A Napoli, dopo un confronto aperto in occasione al Tavolo Verde dell'Assessorato all'Agricoltura della Regione Campania guidato da Nicola Caputo, la Cia Campania fa sapere che "ritiene necessario un intervento utile a calmierare la bolla speculativa innescata dall'aumento del gas, quindi del carburante". Perché "l'aumento del costo delle materie prime, tra cui concime, mangime e sementi, ha fatto registrare un aumento del prezzo del pane (fino a 0,60 centesimi al chilogrammo), e di tutti i prodotti di prima necessità, incontrando il malumore della piccola e media distribuzione, oltre che dei consumatori".
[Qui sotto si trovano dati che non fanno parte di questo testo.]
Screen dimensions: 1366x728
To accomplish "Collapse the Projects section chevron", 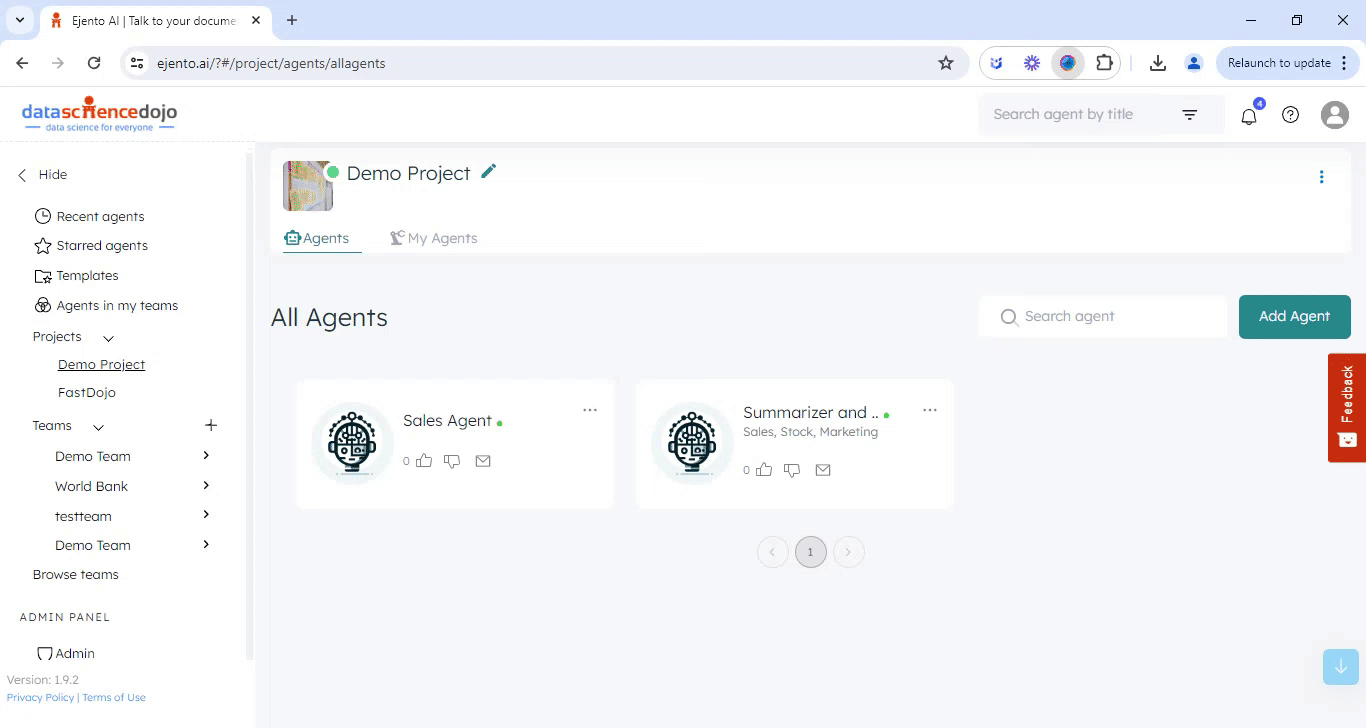I will [108, 338].
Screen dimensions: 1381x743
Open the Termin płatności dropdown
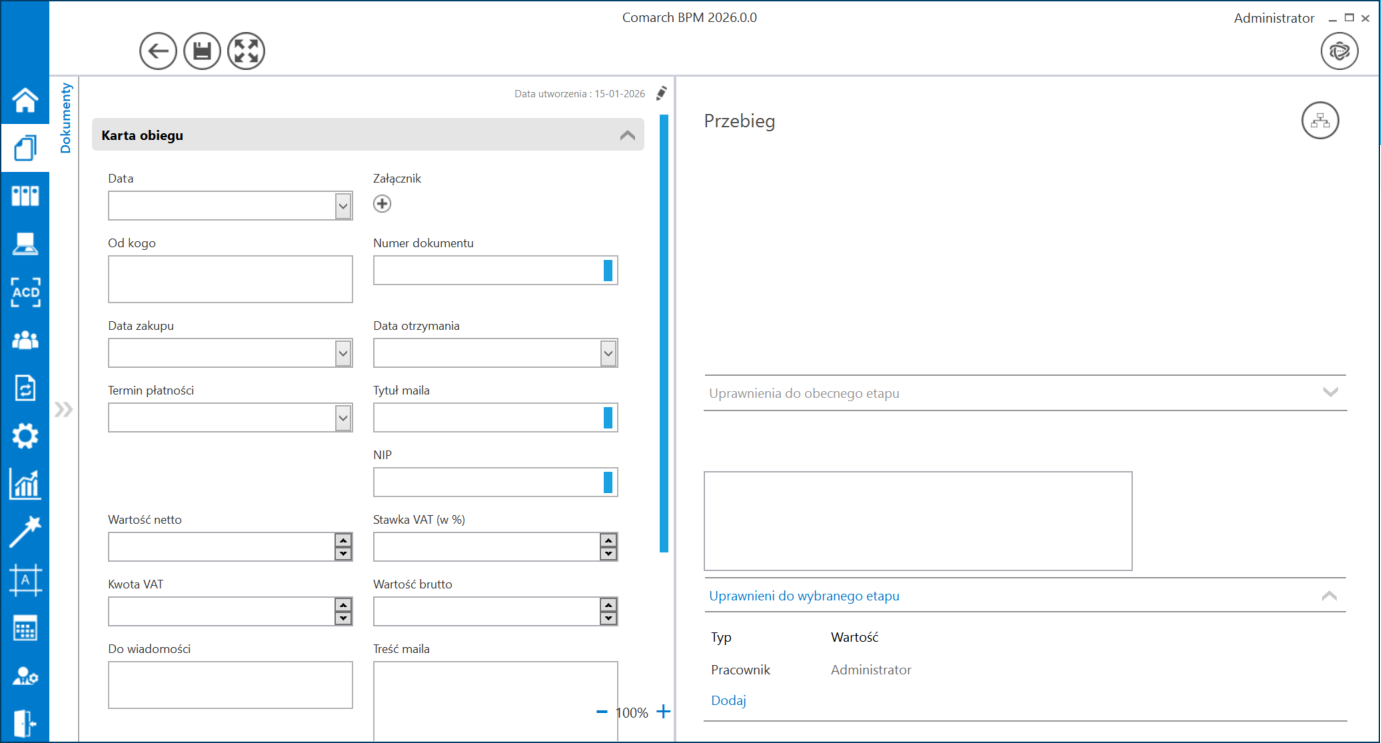coord(343,418)
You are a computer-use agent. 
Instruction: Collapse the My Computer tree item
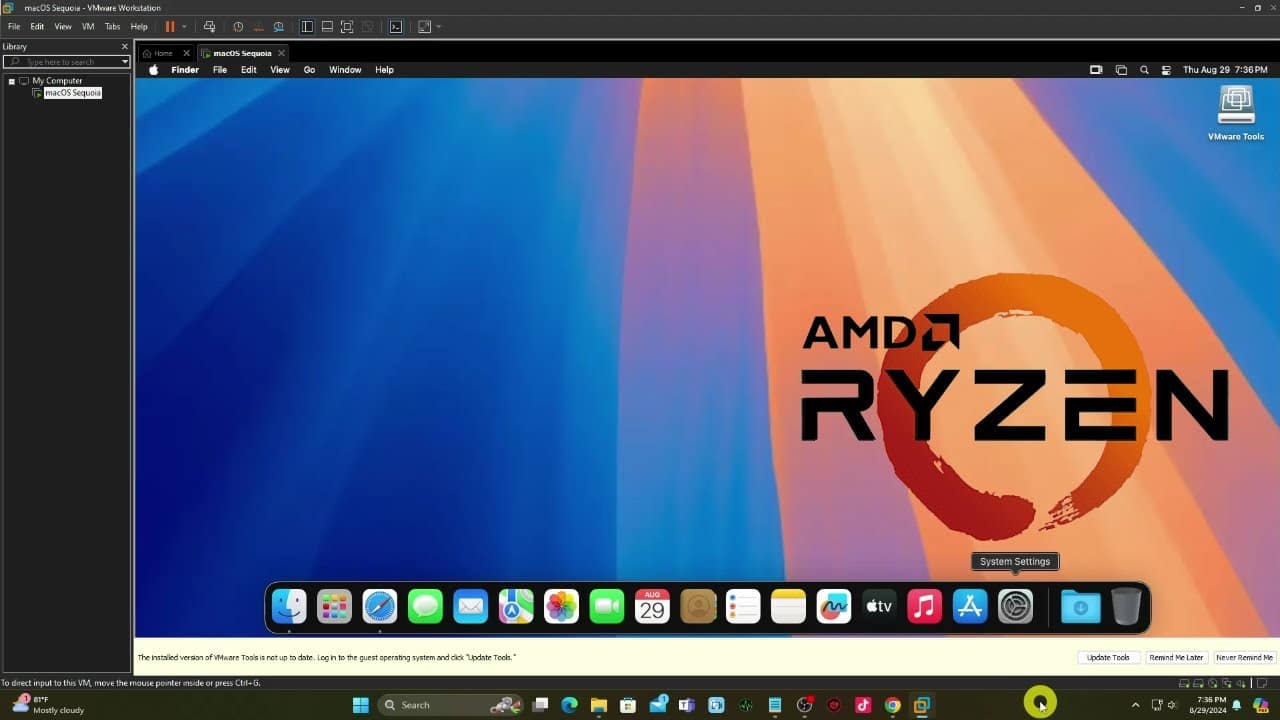click(x=12, y=80)
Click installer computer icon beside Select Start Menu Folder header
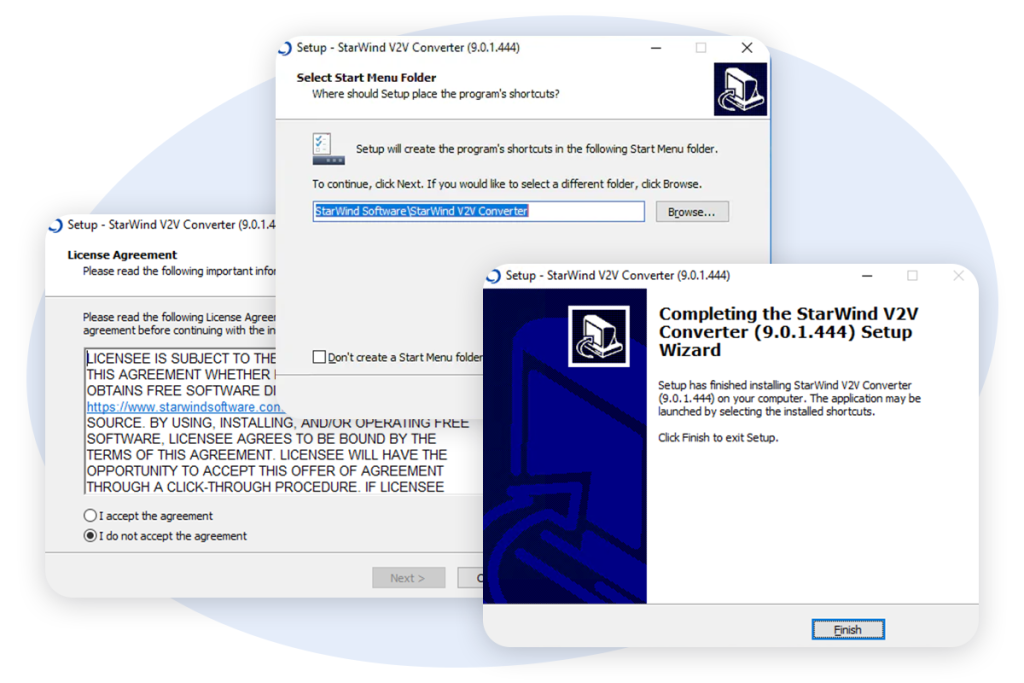Screen dimensions: 1024x683 [x=740, y=90]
"Abbiamo bisogno di aprire un tavolo di crisi per adottare un riferimento di regolazione dei prezzi e mettere in campo misure di mitigazione della speculazione" spiega il presidente di Cia Campania, Alessandro Mastrocinque. "Oltre all'impennata dei prezzi delle materie prime su cui Cia Campania si è pronunciata da tempo, oggi ci troviamo a dover fronteggiare l'aumento delle bollette, che penalizza ulteriormente le imprese a elevata meccanizzazione. Si tratta di un vero e proprio controsenso rispetto al pressing sulla digitalizzazione, che rischia d'indebolire un tessuto produttivo già messo a dura prova dai cambiamenti climatici e dalle crisi del pomodoro e della nocciola. Non possiamo più attendere, è il momento di agire".

 

Coldiretti Calabria, futuro a rischio

Campi e stalle fanno i conti con l'impennata dei costi di produzione in agricoltura per effetto dei rincari delle materie prime che fanno quasi raddoppiare la spesa per le semine: lo sottolinea Coldiretti Calabria, che lancia l'allarme per la tenuta dei bilanci delle aziende e per le forniture alimentari in settori deficitari, dal grano alla carne fino al latte.

"Con l'avvio delle operazioni colturali autunnali
- sottolinea la Coldiretti - gli agricoltori sono costretti ad affrontare rincari fino al 50% per il gasolio necessario per le operazioni di estirpatura, rullatura, semina e concimazione".

Il rincaro dei costi energetici - ribadisce la Coldiretti - riguarda anche il riscaldamento delle serre per fiori e ortaggi, ma ad aumentare sono pure i costi per l'acquisto dei fertilizzanti, delle macchine agricole e dei pezzi di ricambio per i quali si stanno verificando addirittura preoccupanti ritardi nelle consegne.

Senza dimenticare gli imballaggi, dalla plastica all'acciaio, dal vetro fino al legno e alla carta con aumenti dei listini che - continua la Coldiretti - incidono su diverse filiere, dalle confezioni di latte, alle bottiglie per succhi e passate, alle retine per gli agrumi ai barattoli smaltati per i legumi fino ai vasetti per i fiori.

"In gioco c'è il futuro dell'agricoltura" spiega il presidente della Coldiretti Calabria Franco Aceto, nel sottolineare che l'impennata dei costi si verifica "in una situazione in cui con la pandemia da covid-19 si è aperto uno scenario di riduzione degli scambi commerciali, accaparramenti, speculazioni e incertezza che spinge la corsa ai beni essenziali per conquistare l'autosufficienza produttiva nei settori strategici per garantire l'alimentazione della popolazione".